### Exercise material
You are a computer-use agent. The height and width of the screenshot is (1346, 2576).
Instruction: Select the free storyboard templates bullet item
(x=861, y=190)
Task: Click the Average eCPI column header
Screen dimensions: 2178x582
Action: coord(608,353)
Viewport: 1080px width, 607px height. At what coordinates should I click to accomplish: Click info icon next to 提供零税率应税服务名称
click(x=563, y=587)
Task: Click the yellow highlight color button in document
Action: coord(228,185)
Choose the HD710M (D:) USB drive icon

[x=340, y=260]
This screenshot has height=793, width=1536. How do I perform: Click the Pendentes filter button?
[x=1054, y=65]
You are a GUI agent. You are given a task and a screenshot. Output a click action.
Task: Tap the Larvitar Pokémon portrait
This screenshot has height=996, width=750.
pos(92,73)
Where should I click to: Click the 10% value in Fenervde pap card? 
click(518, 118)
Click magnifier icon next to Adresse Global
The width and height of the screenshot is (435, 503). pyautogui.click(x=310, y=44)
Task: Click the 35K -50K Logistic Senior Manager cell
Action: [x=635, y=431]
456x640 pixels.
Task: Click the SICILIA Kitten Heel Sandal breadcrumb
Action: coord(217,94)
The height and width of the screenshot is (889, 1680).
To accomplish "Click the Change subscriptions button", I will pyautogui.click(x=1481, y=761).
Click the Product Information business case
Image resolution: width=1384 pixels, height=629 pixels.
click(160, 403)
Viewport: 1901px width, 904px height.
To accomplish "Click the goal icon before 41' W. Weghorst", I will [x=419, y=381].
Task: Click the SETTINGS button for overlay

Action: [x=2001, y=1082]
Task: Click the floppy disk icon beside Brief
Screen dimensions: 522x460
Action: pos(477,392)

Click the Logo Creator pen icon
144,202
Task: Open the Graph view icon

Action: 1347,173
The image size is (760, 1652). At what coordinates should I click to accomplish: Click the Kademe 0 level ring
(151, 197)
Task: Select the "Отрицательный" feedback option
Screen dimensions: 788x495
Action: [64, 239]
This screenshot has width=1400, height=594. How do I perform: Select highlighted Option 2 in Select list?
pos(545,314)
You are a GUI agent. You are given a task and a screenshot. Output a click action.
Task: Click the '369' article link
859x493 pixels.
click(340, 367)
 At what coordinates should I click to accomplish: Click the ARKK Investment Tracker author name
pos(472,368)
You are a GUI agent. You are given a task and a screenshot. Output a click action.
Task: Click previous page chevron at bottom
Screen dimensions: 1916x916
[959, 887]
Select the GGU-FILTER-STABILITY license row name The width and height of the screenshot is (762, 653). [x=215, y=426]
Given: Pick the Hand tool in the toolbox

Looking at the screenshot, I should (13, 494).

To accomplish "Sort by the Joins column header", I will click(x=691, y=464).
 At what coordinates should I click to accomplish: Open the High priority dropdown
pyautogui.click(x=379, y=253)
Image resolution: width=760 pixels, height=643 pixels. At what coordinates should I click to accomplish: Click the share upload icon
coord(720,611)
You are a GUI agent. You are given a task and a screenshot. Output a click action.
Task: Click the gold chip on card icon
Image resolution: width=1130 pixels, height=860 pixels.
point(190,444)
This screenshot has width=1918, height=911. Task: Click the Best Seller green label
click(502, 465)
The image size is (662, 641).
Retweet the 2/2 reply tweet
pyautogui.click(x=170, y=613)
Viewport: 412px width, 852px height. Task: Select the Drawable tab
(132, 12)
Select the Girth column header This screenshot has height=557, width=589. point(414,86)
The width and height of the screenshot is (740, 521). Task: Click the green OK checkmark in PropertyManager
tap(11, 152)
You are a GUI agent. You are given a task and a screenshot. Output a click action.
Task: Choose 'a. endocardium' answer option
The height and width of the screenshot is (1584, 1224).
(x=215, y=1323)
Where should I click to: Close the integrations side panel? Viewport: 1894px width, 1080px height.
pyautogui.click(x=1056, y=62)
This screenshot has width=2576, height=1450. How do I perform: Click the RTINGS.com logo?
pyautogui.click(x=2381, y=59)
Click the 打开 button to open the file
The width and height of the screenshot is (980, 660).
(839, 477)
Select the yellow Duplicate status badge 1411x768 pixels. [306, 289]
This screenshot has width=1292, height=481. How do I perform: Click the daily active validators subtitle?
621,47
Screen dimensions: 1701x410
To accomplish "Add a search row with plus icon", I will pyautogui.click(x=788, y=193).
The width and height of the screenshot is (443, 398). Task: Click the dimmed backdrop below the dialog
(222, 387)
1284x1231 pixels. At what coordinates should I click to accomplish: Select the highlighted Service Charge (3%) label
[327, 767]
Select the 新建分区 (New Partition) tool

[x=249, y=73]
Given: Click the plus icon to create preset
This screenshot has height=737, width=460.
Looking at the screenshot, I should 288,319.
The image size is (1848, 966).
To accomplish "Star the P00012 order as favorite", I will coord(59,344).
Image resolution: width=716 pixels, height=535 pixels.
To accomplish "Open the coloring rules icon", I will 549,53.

### The problem
Copy all lines of the listing above that contain the string "header".

### Result below
Task: Click the Average eCPI column header
To accomplish "Sort by the Joins column header", I will click(x=691, y=464).
Select the Girth column header This screenshot has height=557, width=589. point(414,86)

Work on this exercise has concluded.